Lançada em 2022, a linha de cuidado do município para TEA preconiza o diagnóstico a partir de uma equipe multiprofissional e o tratamento individualizado, com olhar para as particularidades de cada paciente. “A gente tem pacientes que se desenvolvem muito rapidamente, mas tem outros que precisam de um longo tempo de terapia e de muito estímulo para conseguir se desenvolver”, disse Castão.

O programa terapêutico elaborado por médicos e outros profissionais especializados é chamado PTS (Projeto Terapêutico Singular) e estabelece objetivos para o desenvolvimento em diversas áreas, como fala, interação social e habilidades motoras. O tratamento pode incluir sessões com psicólogo, terapia ocupacional, fisioterapia e fonoaudiologia, incluindo atividades em grupo. Na maioria dos casos, os pacientes fazem de uma a duas sessões semanais.

A diretriz municipal também destaca a importância da estimulação precoce das crianças, mas não estabelece abordagens ou técnicas terapêuticas específicas.

Segundo fonoaudióloga Lígia Maria Brunetto Borgianni, assessora técnica da SMS (Secretaria Municipal de Saúde), cabe ao médico definir, a partir de sua formação e dos recursos disponíveis, a melhor abordagem. A linha de cuidado do Ministério da Saúde também não orienta métodos terapêuticos específicos.

□ □ □ □

Tarefa A: Como fica, em forma de lista mais curta, o parágrafo do texto sobre TEA que começa com "O programa terapêutico elaborado", mantendo seus fatos principais?
Tarefa B: Cite o trecho do texto sobre TEA começando em "A diretriz municipal" e terminando em "técnicas terapêuticas específicas.".

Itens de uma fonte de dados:
□ □ □ □

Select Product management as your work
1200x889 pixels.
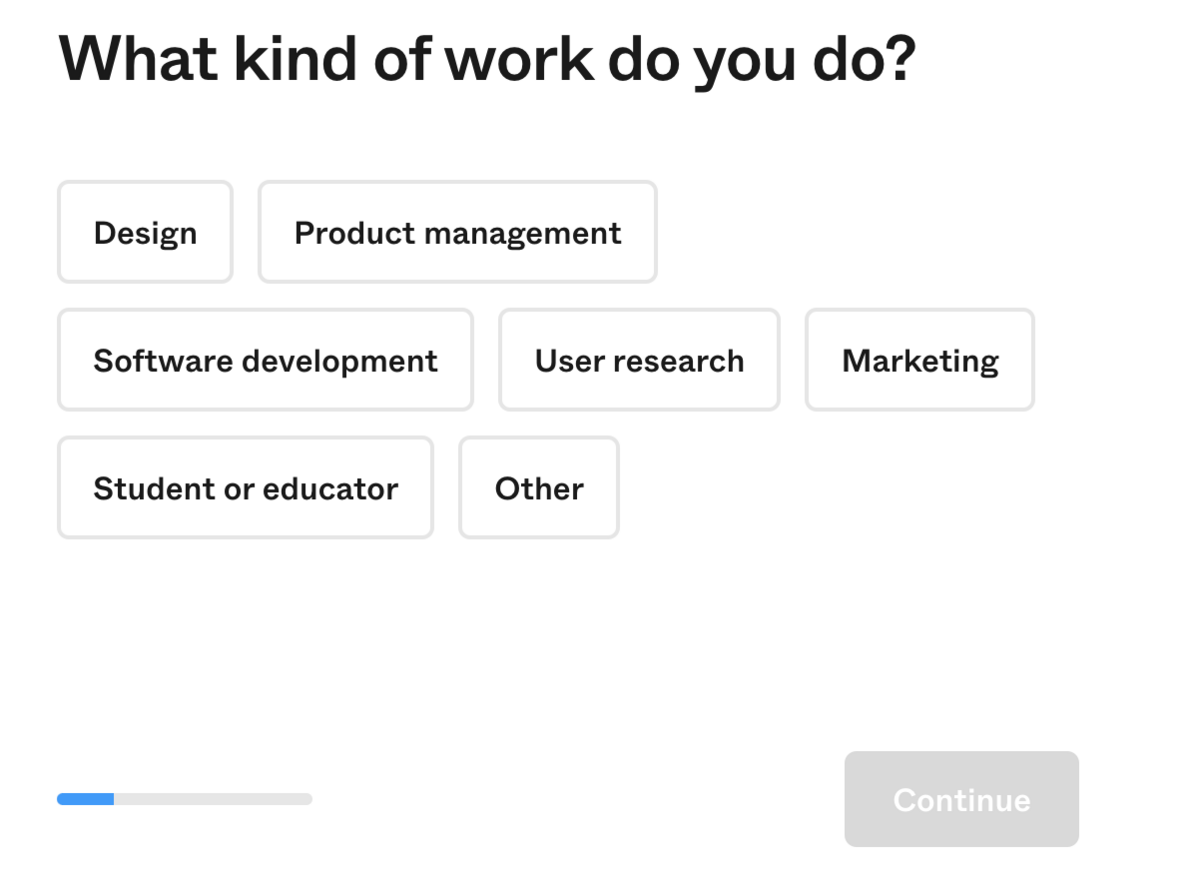tap(457, 232)
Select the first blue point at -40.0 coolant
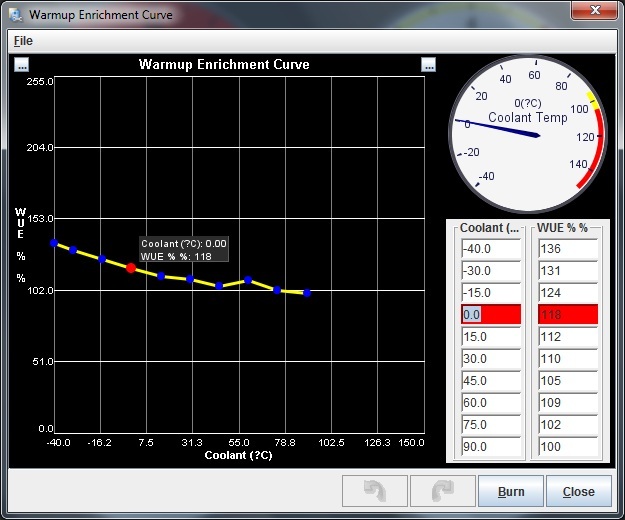Viewport: 625px width, 520px height. [54, 243]
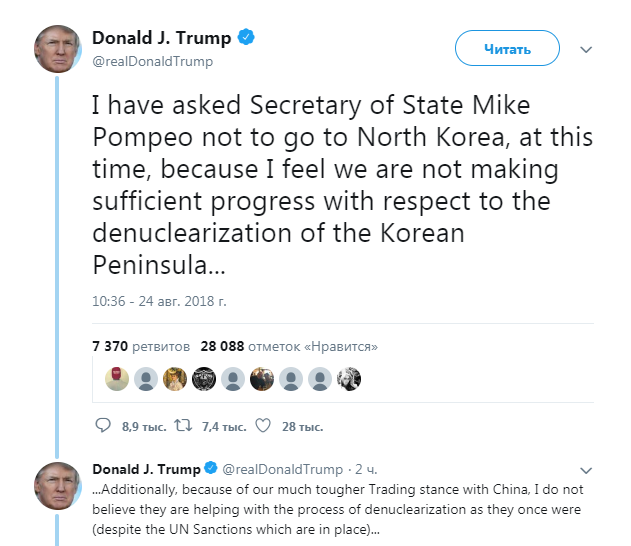Open the liker avatar with the dark circular emblem
This screenshot has width=631, height=546.
tap(204, 379)
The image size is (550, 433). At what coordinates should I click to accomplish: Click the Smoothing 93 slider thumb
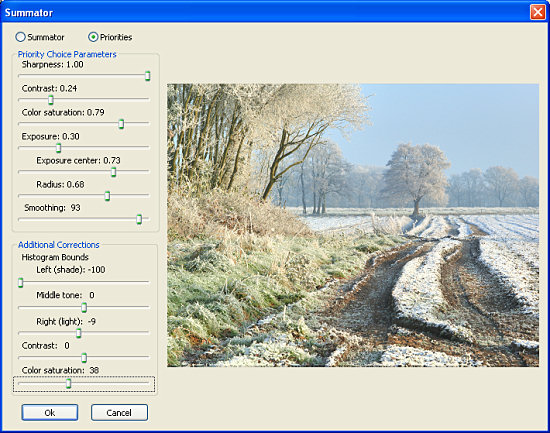tap(139, 219)
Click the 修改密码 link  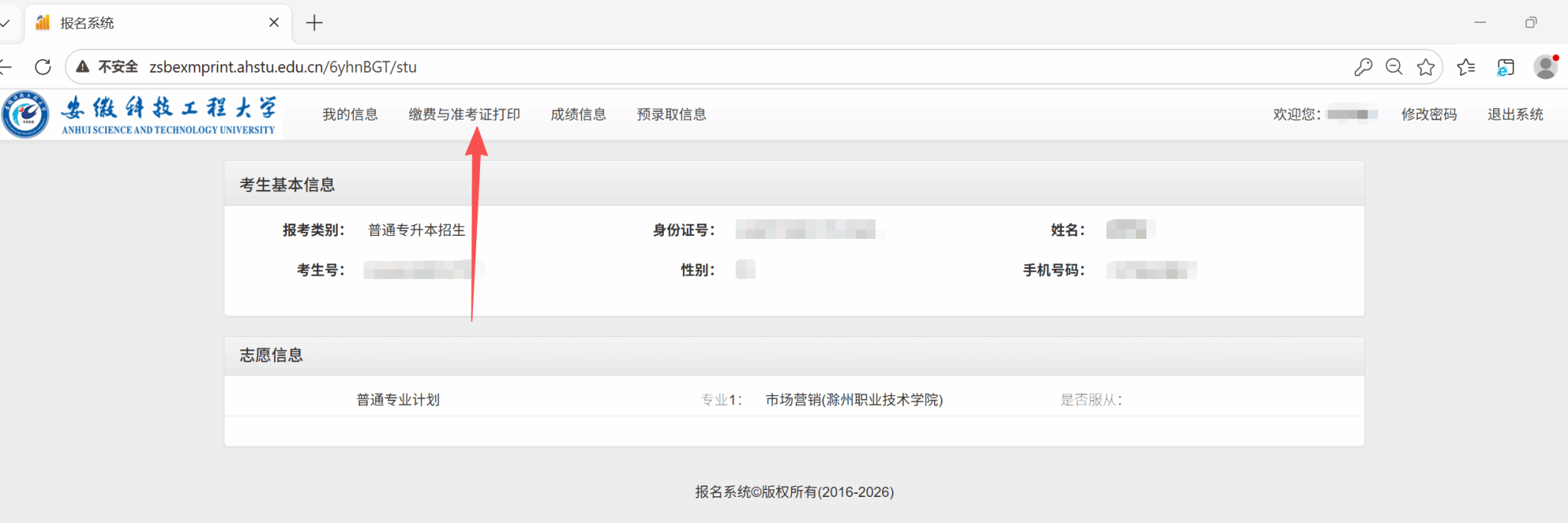(x=1429, y=114)
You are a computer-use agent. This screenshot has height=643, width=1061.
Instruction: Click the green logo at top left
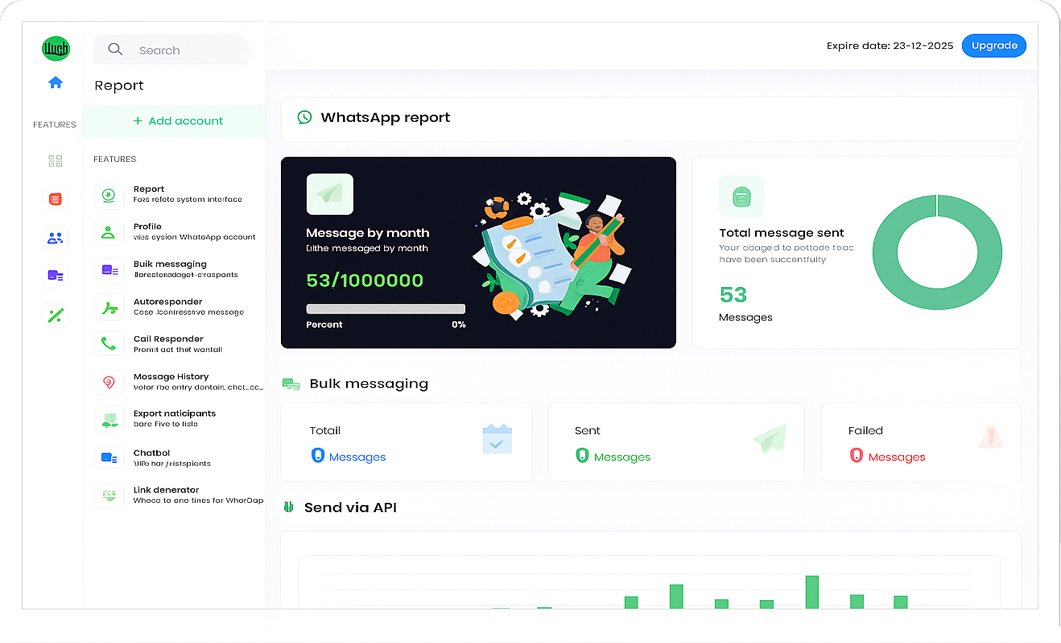(55, 47)
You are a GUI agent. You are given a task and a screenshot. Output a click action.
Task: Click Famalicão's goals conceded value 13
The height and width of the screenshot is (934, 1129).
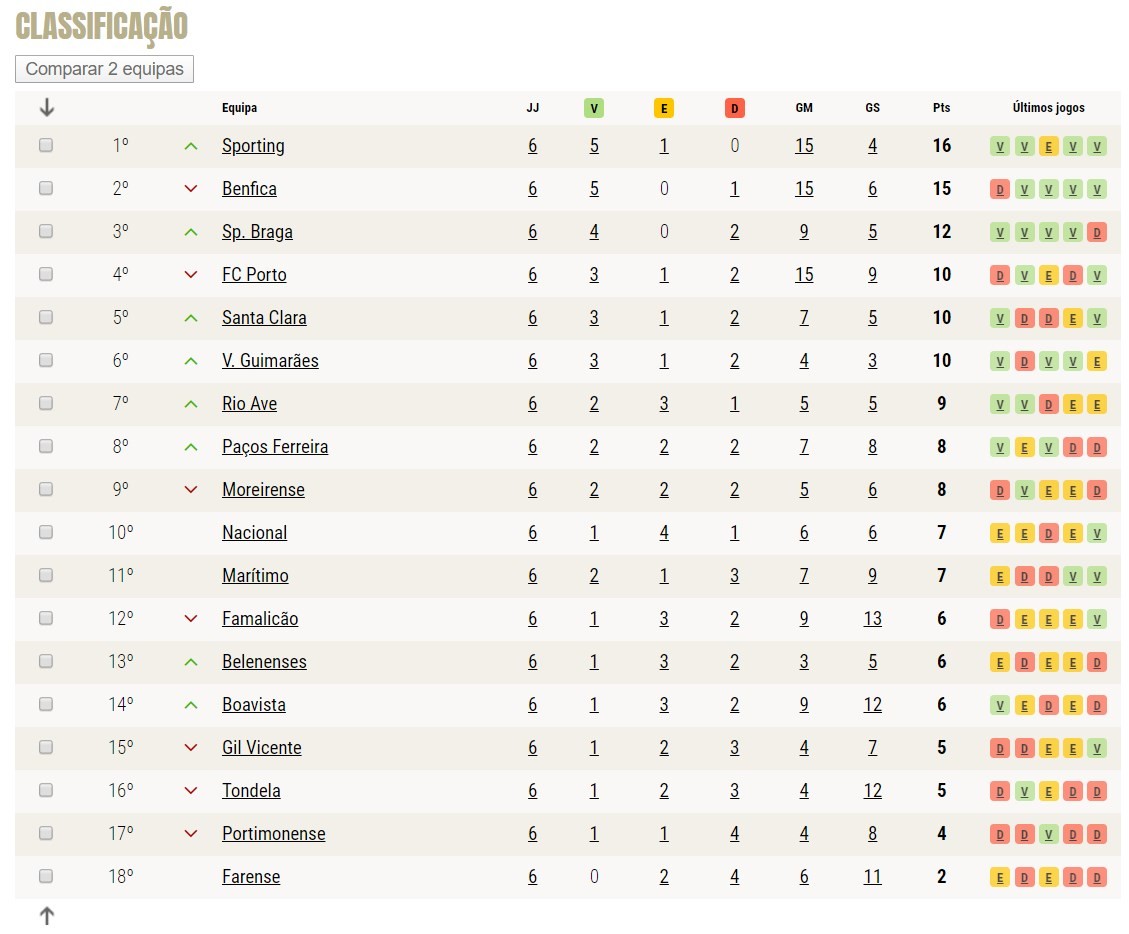tap(873, 619)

□ □ □ □

Resposta A:
- O PTS (Projeto Terapêutico Singular) é o programa terapêutico elaborado por médicos e outros profissionais especializados.
- Estabelece objetivos de desenvolvimento em áreas como fala, interação social e habilidades motoras.
- O tratamento pode incluir psicólogo, terapia ocupacional, fisioterapia e fonoaudiologia, inclusive atividades em grupo.
- Na maioria dos casos, os pacientes fazem de uma a duas sessões por semana.

Resposta B:
A diretriz municipal também destaca a importância da estimulação precoce das crianças, mas não estabelece abordagens ou técnicas terapêuticas específicas.